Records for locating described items
####################

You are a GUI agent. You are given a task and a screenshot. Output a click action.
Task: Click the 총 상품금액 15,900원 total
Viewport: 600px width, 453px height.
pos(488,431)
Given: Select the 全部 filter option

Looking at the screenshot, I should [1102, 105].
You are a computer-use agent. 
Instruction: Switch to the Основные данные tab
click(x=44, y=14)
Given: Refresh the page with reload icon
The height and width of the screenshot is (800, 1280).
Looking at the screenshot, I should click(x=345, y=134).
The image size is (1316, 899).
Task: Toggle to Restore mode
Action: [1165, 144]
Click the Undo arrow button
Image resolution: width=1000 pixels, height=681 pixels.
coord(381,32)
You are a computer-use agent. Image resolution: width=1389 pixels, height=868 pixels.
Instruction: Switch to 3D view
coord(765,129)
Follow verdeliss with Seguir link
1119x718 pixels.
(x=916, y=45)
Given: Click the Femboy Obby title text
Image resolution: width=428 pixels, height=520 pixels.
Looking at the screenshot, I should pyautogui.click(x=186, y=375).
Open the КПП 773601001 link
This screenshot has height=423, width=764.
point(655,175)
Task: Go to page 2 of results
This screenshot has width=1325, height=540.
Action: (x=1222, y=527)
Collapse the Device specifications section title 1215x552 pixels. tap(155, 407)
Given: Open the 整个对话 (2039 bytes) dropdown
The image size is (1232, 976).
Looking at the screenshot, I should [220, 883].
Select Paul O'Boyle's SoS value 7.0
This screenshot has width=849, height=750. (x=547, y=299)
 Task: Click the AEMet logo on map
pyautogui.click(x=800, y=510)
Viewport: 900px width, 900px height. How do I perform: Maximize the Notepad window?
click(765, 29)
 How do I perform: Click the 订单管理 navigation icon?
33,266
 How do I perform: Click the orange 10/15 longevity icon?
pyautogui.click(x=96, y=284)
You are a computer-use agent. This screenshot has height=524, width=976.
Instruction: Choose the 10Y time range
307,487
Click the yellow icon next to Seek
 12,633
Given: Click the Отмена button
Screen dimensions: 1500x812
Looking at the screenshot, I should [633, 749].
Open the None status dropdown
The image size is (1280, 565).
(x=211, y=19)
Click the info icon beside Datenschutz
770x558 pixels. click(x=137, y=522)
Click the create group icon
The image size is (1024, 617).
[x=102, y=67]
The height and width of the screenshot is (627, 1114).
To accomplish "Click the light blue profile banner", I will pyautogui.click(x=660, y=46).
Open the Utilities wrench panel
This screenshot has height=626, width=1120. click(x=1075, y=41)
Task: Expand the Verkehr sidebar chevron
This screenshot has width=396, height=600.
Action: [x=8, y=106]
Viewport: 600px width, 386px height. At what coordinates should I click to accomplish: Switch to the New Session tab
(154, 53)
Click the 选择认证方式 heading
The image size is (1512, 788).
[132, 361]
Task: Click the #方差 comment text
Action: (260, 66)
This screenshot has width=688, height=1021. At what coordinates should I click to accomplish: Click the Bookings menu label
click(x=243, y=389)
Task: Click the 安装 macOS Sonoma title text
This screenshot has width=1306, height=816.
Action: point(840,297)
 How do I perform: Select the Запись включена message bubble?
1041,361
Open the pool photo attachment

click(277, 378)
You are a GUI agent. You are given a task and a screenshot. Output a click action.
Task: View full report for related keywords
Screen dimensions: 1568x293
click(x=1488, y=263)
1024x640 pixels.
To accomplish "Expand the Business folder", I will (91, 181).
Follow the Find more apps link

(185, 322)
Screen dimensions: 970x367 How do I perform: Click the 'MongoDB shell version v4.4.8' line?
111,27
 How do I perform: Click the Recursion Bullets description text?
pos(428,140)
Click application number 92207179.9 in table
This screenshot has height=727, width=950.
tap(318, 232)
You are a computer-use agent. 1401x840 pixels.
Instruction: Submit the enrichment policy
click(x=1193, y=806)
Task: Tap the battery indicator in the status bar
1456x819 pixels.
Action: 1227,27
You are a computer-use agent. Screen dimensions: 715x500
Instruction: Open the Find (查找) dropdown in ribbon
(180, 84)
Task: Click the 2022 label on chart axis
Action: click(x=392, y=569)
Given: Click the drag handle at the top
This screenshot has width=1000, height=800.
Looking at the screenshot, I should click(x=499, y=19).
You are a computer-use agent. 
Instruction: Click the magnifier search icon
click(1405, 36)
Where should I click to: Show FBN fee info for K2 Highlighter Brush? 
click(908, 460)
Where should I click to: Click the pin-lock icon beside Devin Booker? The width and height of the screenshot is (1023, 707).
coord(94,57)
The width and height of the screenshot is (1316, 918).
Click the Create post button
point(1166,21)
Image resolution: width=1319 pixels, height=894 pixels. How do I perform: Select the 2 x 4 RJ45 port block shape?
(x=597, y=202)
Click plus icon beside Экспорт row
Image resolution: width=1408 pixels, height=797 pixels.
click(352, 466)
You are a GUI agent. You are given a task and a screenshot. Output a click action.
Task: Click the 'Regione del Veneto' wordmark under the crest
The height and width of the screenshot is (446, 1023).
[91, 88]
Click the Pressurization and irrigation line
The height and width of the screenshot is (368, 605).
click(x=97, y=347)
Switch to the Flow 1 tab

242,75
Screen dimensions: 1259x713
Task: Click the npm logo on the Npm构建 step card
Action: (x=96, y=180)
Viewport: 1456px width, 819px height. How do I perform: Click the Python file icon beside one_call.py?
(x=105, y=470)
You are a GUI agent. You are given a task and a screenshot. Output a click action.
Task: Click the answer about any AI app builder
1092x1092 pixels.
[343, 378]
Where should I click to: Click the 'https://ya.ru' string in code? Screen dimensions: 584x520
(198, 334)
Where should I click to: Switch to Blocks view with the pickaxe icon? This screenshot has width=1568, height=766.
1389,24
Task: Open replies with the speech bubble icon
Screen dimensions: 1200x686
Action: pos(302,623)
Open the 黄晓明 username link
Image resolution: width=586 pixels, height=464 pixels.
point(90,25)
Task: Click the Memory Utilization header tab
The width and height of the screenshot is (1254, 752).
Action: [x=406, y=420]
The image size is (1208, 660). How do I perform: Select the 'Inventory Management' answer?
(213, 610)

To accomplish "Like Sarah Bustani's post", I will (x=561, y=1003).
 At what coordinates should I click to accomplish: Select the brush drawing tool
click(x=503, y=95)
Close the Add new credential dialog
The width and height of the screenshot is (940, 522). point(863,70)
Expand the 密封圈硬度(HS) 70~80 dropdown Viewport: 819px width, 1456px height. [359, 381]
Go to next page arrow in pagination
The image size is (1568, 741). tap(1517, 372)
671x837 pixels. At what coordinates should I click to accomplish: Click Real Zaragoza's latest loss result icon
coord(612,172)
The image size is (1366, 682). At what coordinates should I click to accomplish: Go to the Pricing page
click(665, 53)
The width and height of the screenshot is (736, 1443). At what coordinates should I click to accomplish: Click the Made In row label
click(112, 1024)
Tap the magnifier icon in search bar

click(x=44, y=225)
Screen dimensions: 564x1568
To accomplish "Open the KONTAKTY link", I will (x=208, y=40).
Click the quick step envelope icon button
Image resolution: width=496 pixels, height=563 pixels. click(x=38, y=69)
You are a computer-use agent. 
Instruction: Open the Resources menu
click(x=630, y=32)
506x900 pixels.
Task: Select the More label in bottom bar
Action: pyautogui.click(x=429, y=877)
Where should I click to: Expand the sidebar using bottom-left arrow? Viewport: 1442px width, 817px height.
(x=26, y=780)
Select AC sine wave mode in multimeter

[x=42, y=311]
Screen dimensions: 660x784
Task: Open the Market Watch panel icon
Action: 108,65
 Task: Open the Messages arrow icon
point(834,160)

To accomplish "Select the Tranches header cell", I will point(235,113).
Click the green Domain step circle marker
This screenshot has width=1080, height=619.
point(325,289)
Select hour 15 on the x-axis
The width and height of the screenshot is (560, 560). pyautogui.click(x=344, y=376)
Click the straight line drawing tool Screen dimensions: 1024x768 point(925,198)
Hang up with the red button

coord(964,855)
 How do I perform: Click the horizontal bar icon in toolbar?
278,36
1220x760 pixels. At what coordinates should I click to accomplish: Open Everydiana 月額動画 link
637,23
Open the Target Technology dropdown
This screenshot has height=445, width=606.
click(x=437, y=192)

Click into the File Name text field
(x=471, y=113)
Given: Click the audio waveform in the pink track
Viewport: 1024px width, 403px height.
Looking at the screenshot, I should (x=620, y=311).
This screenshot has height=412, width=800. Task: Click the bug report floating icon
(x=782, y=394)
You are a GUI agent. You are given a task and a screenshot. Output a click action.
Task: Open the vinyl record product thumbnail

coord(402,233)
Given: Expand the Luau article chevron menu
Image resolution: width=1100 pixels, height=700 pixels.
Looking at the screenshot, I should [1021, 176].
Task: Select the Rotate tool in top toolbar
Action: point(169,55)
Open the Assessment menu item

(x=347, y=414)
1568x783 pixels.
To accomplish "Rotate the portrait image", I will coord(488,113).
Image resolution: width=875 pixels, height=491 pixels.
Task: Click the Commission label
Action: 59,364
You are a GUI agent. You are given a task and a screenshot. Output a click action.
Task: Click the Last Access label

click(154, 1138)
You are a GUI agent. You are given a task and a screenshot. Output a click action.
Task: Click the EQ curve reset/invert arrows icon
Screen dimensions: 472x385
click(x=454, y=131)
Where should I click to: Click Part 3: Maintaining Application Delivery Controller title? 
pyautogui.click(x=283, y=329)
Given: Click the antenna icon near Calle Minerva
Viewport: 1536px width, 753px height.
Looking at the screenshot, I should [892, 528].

####################

• Aim of the task
Set out the lines of the records between the line containing "The width and height of the screenshot is (1316, 918)." and the line containing "The width and height of the screenshot is (940, 522).", inclusive, as a Markdown table with the columns No. and Entry. Leave out blank lines.

• Expected answer
| No. | Entry |
|---|---|
| 1 | The width and height of the screenshot is (1316, 918). |
| 2 | Click the Create post button |
| 3 | point(1166,21) |
| 4 | Image resolution: width=1319 pixels, height=894 pixels. How do I perform: Select the 2 x 4 RJ45 port block shape? |
| 5 | (x=597, y=202) |
| 6 | Click plus icon beside Экспорт row |
| 7 | Image resolution: width=1408 pixels, height=797 pixels. |
| 8 | click(352, 466) |
| 9 | You are a GUI agent. You are given a task and a screenshot. Output a click action. |
| 10 | Task: Click the 'Regione del Veneto' wordmark under the crest |
| 11 | The height and width of the screenshot is (446, 1023). |
| 12 | [91, 88] |
| 13 | Click the Pressurization and irrigation line |
| 14 | The height and width of the screenshot is (368, 605). |
| 15 | click(x=97, y=347) |
| 16 | Switch to the Flow 1 tab |
| 17 | 242,75 |
| 18 | Screen dimensions: 1259x713 |
| 19 | Task: Click the npm logo on the Npm构建 step card |
| 20 | Action: (x=96, y=180) |
| 21 | Viewport: 1456px width, 819px height. How do I perform: Click the Python file icon beside one_call.py? |
| 22 | (x=105, y=470) |
| 23 | You are a GUI agent. You are given a task and a screenshot. Output a click action. |
| 24 | Task: Click the answer about any AI app builder |
| 25 | 1092x1092 pixels. |
| 26 | [343, 378] |
| 27 | Where should I click to: Click the 'https://ya.ru' string in code? Screen dimensions: 584x520 |
| 28 | (198, 334) |
| 29 | Where should I click to: Switch to Blocks view with the pickaxe icon? This screenshot has width=1568, height=766. |
| 30 | 1389,24 |
| 31 | Task: Open replies with the speech bubble icon |
| 32 | Screen dimensions: 1200x686 |
| 33 | Action: pos(302,623) |
| 34 | Open the 黄晓明 username link |
| 35 | Image resolution: width=586 pixels, height=464 pixels. |
| 36 | point(90,25) |
| 37 | Task: Click the Memory Utilization header tab |
| 38 | The width and height of the screenshot is (1254, 752). |
| 39 | Action: [x=406, y=420] |
| 40 | The image size is (1208, 660). How do I perform: Select the 'Inventory Management' answer? |
| 41 | (213, 610) |
| 42 | To accomplish "Like Sarah Bustani's post", I will (x=561, y=1003). |
| 43 |  At what coordinates should I click to accomplish: Select the brush drawing tool |
| 44 | click(x=503, y=95) |
| 45 | Close the Add new credential dialog |
| 46 | The width and height of the screenshot is (940, 522). point(863,70) |